### ИСТОЧНИК
Мы, например, сейчас задумываемся о том, чтобы сделать регулярными приглашения западных авторов-интеллектуалов, писателей, которые двигаются по маршруту Москва — Казань, возможно, Екатеринбург. У нас большие планы, связанные со «Сменой».

— Казань действительно может заинтересовать, скажем, заезжего иностранного литератора?

— Казань невероятно интересная. Здесь и в самом городе и его пределами есть что посмотреть. И для любого гостя, приехавшего из Штатов, Англии, Европы, интересно было бы посмотреть город с неожиданной стороны. Это будущее. Здесь еще должен родиться такой индивидуальный, я бы сказал, экотуризм, который необязательно связан с едой или еще чем-то. Экология в широком смысле слова, экология как то, что позволит увидеть место с какой-то неожиданной стороны. Со стороны очень локальных практик этого города или этой республики. Вот эта локальность, которая невероятно востребована сейчас везде.
######
### ЗАПИСАННЫЕ ДАННЫЕ
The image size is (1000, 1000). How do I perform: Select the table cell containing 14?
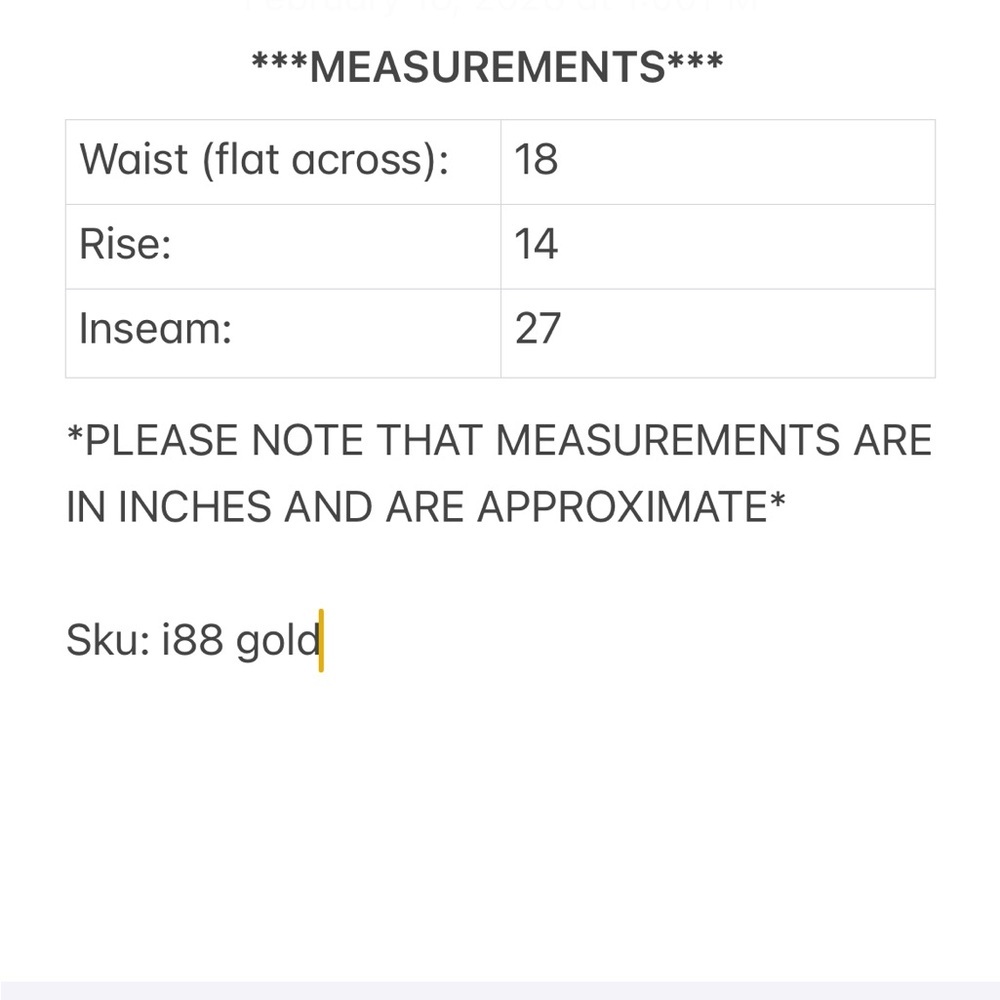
######
ЗАДАНИЯ:
**A)** По какому маршруту, согласно источнику, могли бы ездить приглашенные западные авторы?
**B)** Кратко перескажите абзац источника, который начинается словами «Казань невероятно интересная», сохранив его главные факты.
**C)** Процитируйте из источника отрывок от слов «Мы, например, сейчас» до слов «заезжего иностранного литератора?» включительно.

ОЖИДАЕМЫЕ ОТВЕТЫ:
**A)** Москва — Казань, возможно, Екатеринбург.

**B)** Казань очень интересна: посмотреть есть что и в самом городе, и за его пределами. Гостю из Штатов, Англии или Европы было бы интересно увидеть город с неожиданной стороны. Здесь еще должен появиться индивидуальный экотуризм, не обязательно связанный с едой. Имеется в виду экология в широком смысле, которая позволяет увидеть место через очень локальные практики города или республики. Такая локальность сейчас везде очень востребована.

**C)**
Мы, например, сейчас задумываемся о том, чтобы сделать регулярными приглашения западных авторов-интеллектуалов, писателей, которые двигаются по маршруту Москва — Казань, возможно, Екатеринбург. У нас большие планы, связанные со «Сменой».

— Казань действительно может заинтересовать, скажем, заезжего иностранного литератора?